# Eastfork ranger station



## cali2ohio (Nov 27, 2010)

Where is the ranger station at eastfork lake so I can register my kayak..... Thanks


----------



## whodeynati (Mar 12, 2012)

Elklick road 99% sure, can't miss it!


----------



## cali2ohio (Nov 27, 2010)

Do the kayaks themselves have a serial number on them....


----------



## fishwendel2 (Nov 19, 2007)

All kayaks have a hull id


----------



## cali2ohio (Nov 27, 2010)

Found it.....


----------



## Bubbagon (Mar 8, 2010)

I'd be surprised if you can register your kayak there.
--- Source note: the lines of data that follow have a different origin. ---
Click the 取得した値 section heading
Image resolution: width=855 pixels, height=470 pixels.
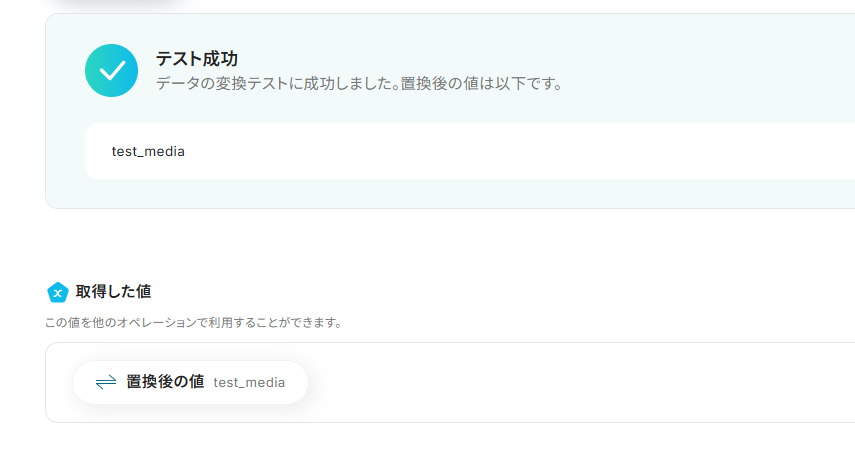click(113, 292)
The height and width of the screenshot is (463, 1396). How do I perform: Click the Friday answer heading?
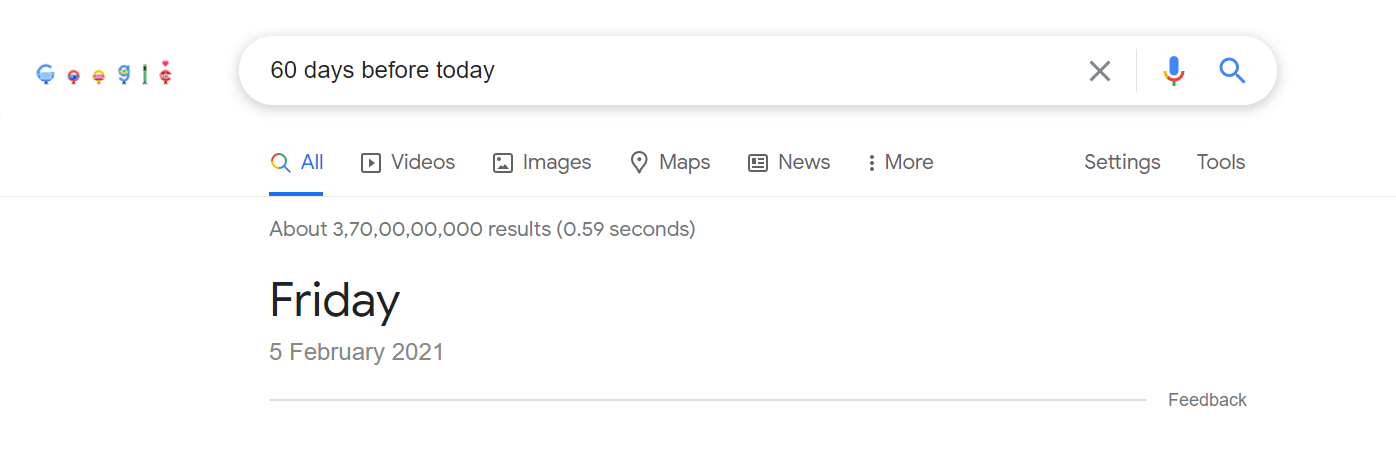click(335, 299)
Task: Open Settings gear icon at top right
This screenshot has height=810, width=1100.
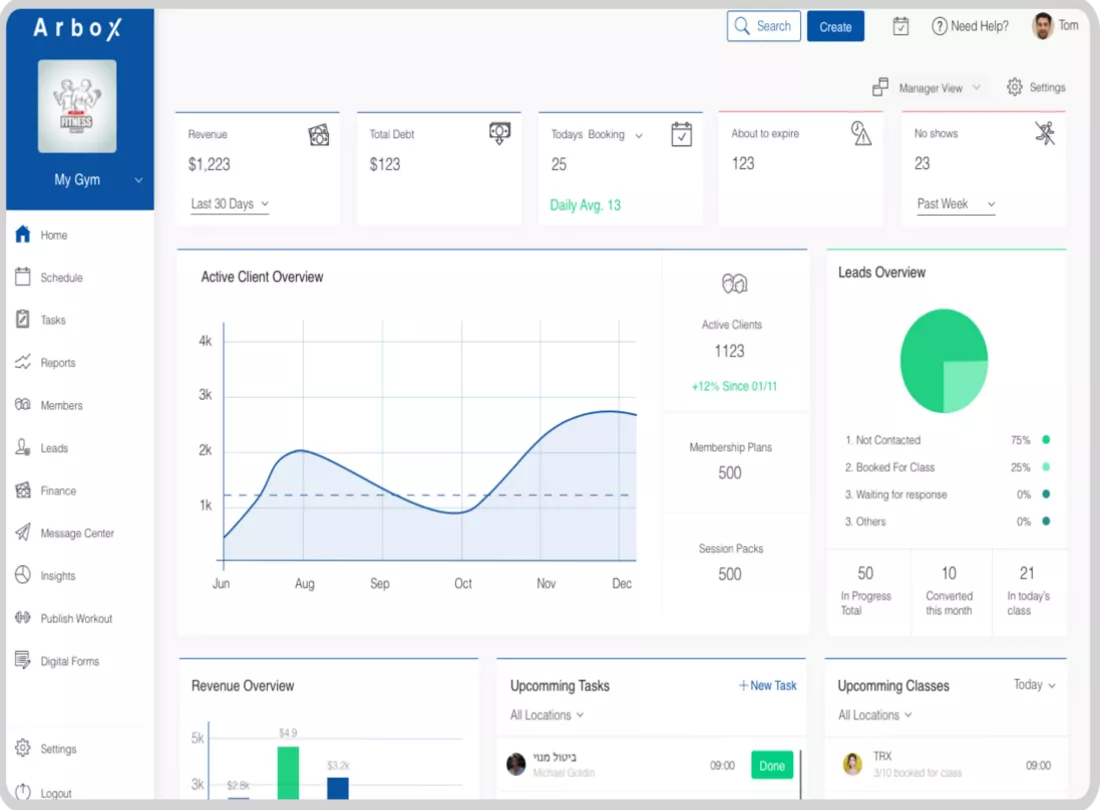Action: pyautogui.click(x=1014, y=87)
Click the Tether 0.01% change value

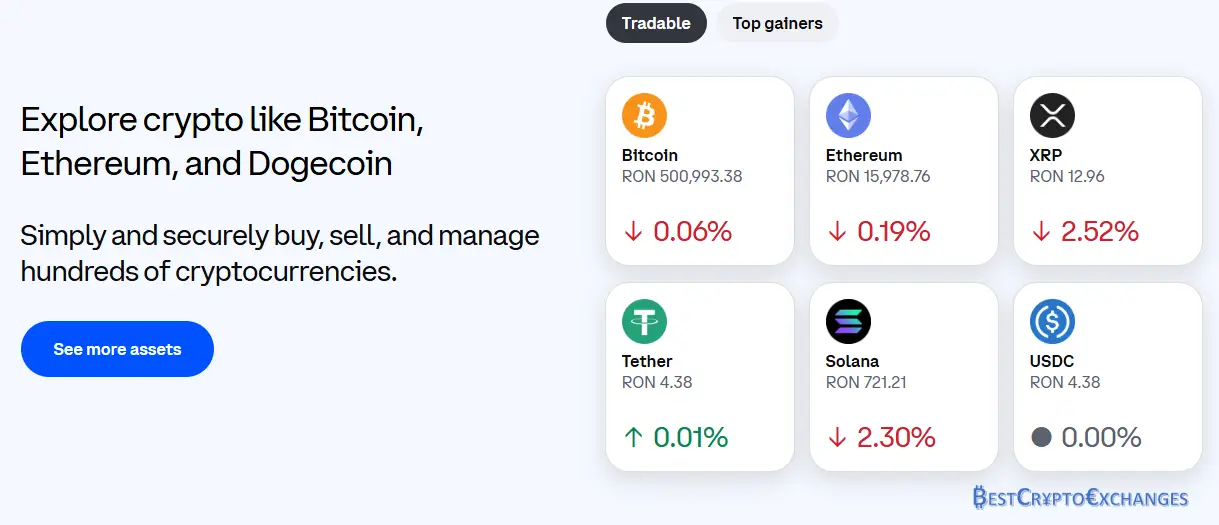690,438
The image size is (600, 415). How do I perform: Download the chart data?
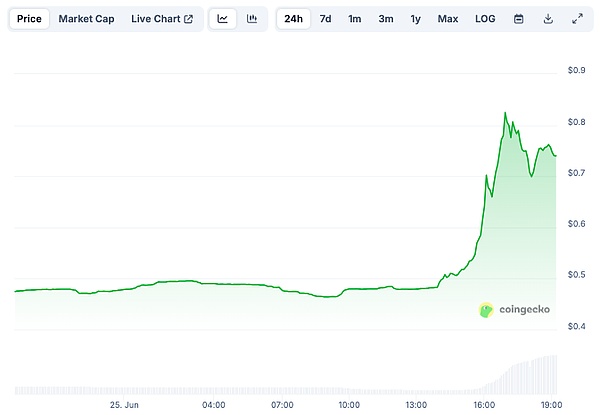click(547, 19)
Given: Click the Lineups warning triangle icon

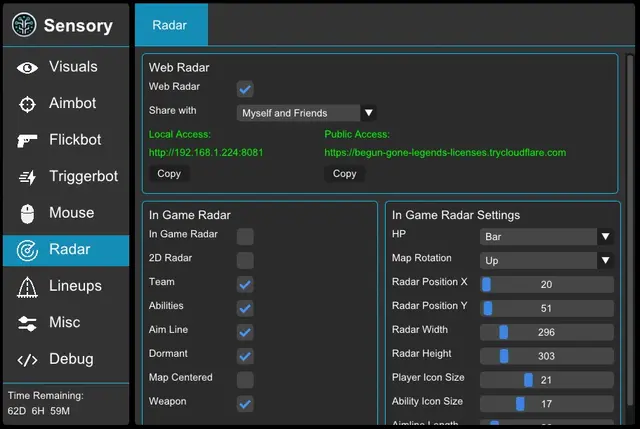Looking at the screenshot, I should click(28, 286).
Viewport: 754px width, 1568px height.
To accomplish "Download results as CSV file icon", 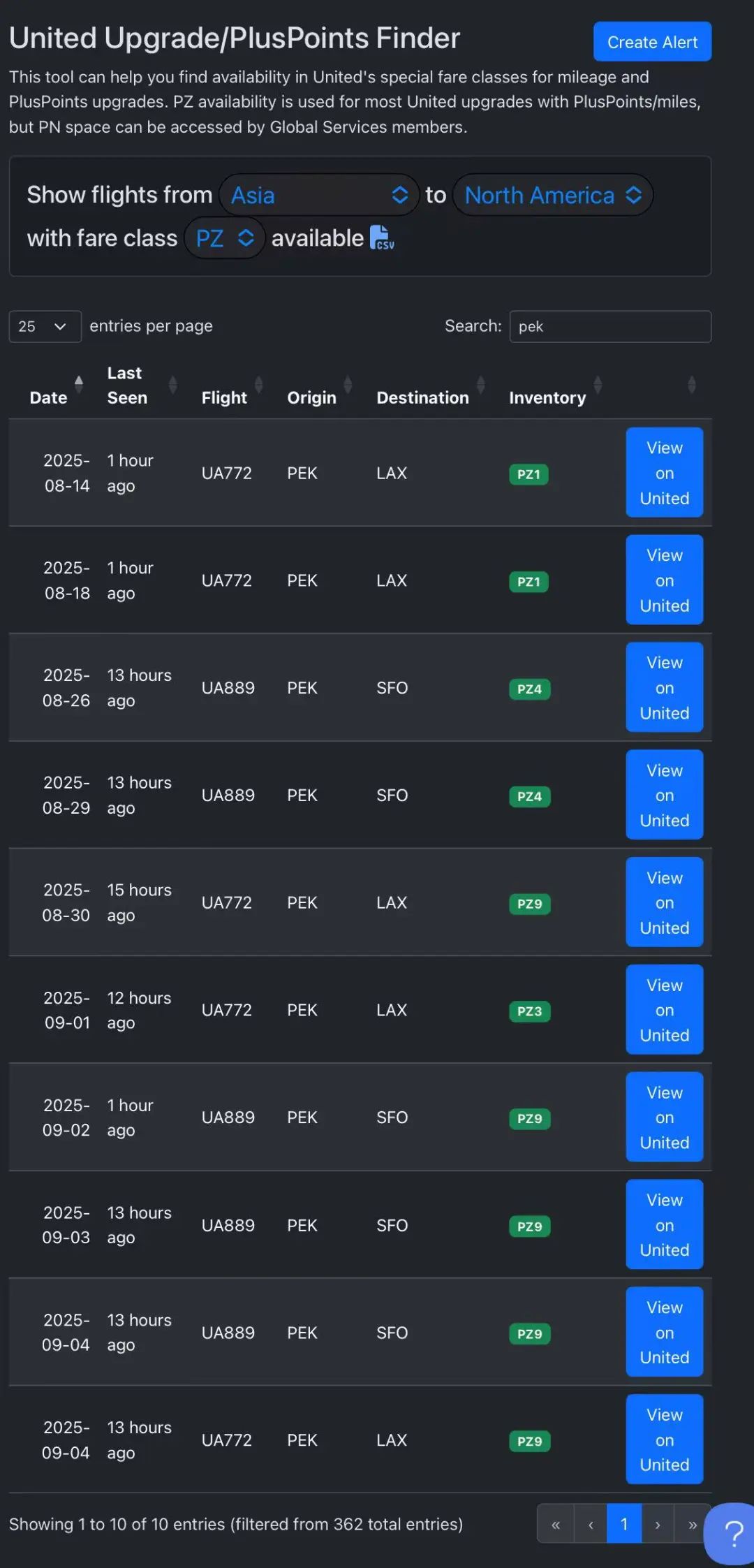I will pyautogui.click(x=382, y=237).
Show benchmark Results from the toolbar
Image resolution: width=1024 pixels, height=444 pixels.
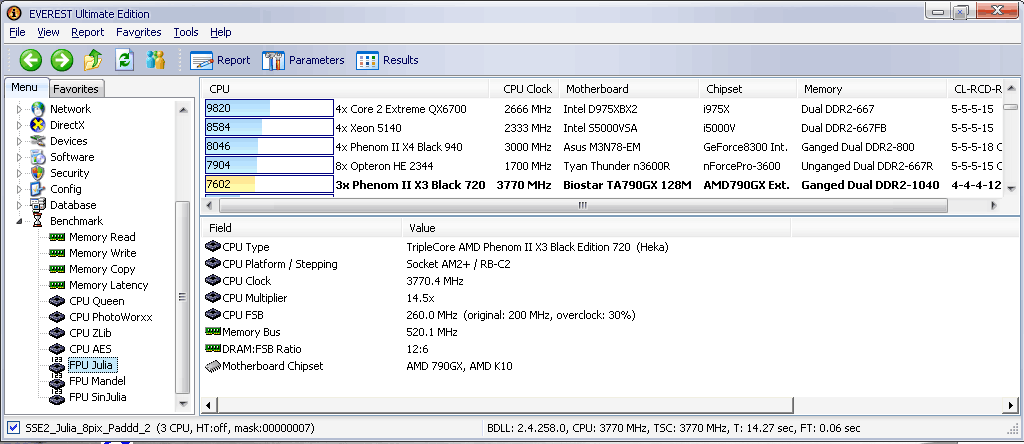[x=387, y=60]
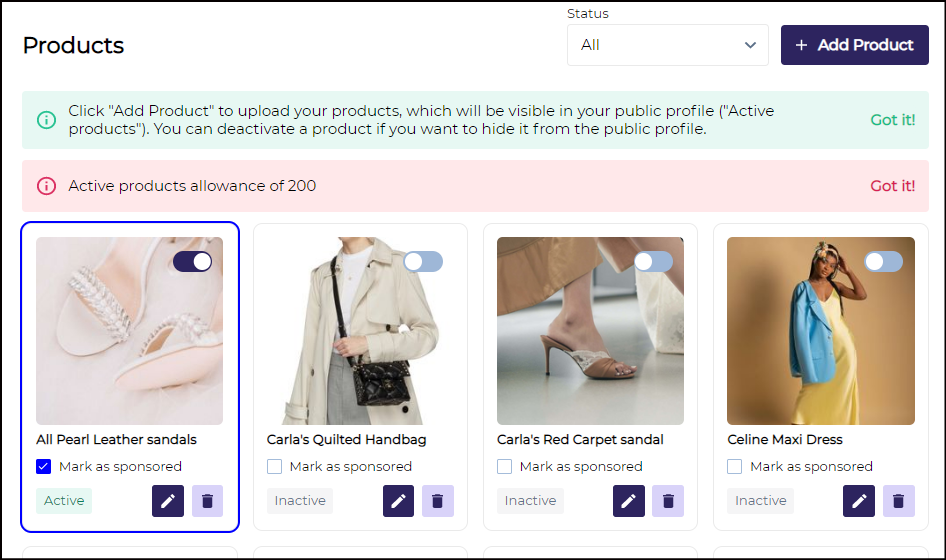Edit Carla's Red Carpet sandal product
This screenshot has height=560, width=946.
(628, 501)

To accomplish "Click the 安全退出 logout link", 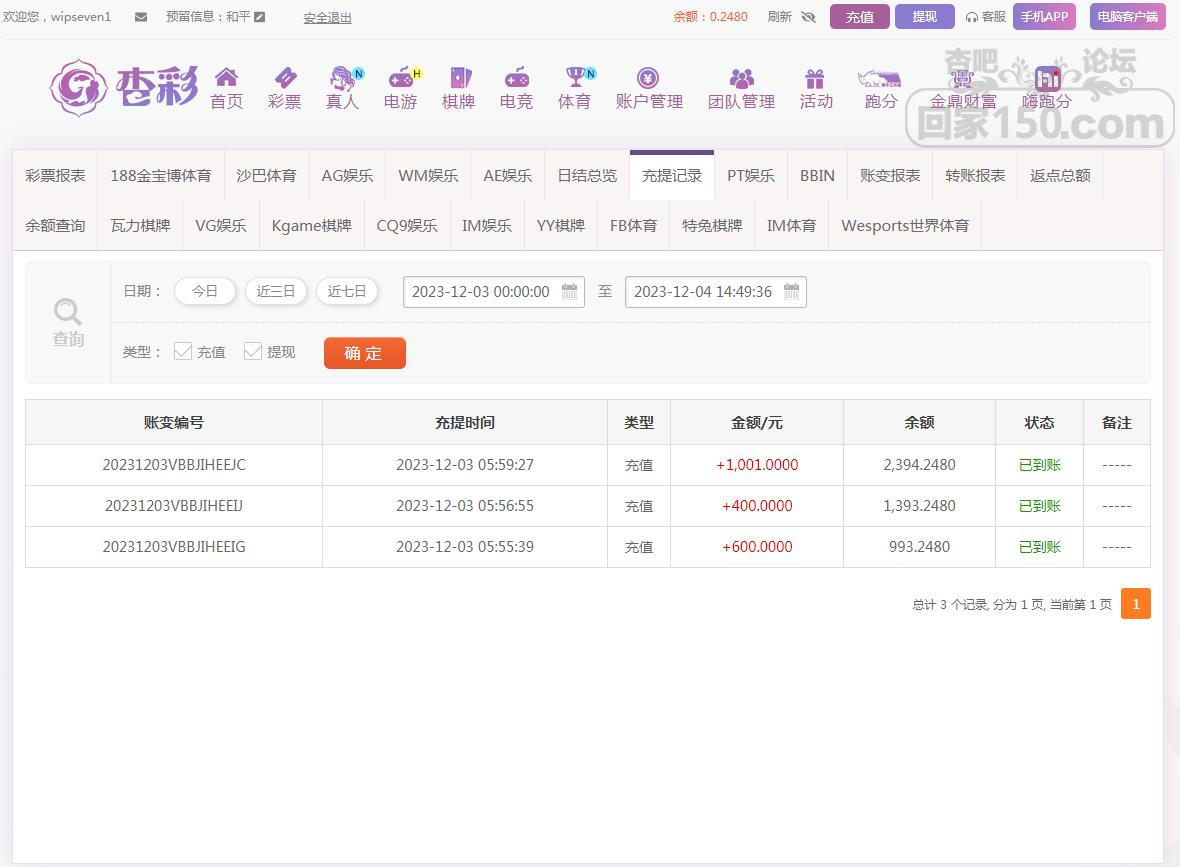I will 327,17.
I've always had to do it at a Division of Watercraft office.


----------



## cali2ohio (Nov 27, 2010)

That is a division of watercraft


----------



## cali2ohio (Nov 27, 2010)

Registered!!! Now time to do some yakin


----------



## Nubes (Dec 3, 2012)

fishwendel2 said:


> All kayaks have a hull id



Not if your a KY resident. We dont have those silly rules down our way. That's Ohio's way of harassing anyone they want so they can say they're checking identification and what not. I think you have to register arm floaties on OH??? lol


----------



## streamstalker (Jul 8, 2005)

fishwendel2 said:


> All kayaks have a hull id





Nubes said:


> Not if your a KY resident. We dont have those silly rules down our way. That's Ohio's way of harassing anyone they want so they can say they're checking identification and what not. I think you have to register arm floaties on OH??? lol


LOL...better take a closer look at your yak.


----------



## Nubes (Dec 3, 2012)

streamstalker said:


> LOL...better take a closer look at your yak.


LOL, yeah your right about that! I meant to comment on the registration numbers people have to put on their yaks after they register them. That is what we do not do in KY. I looked into and I believe if I had my yak on an OH waterway for more than 3 months then I would have to register it


----------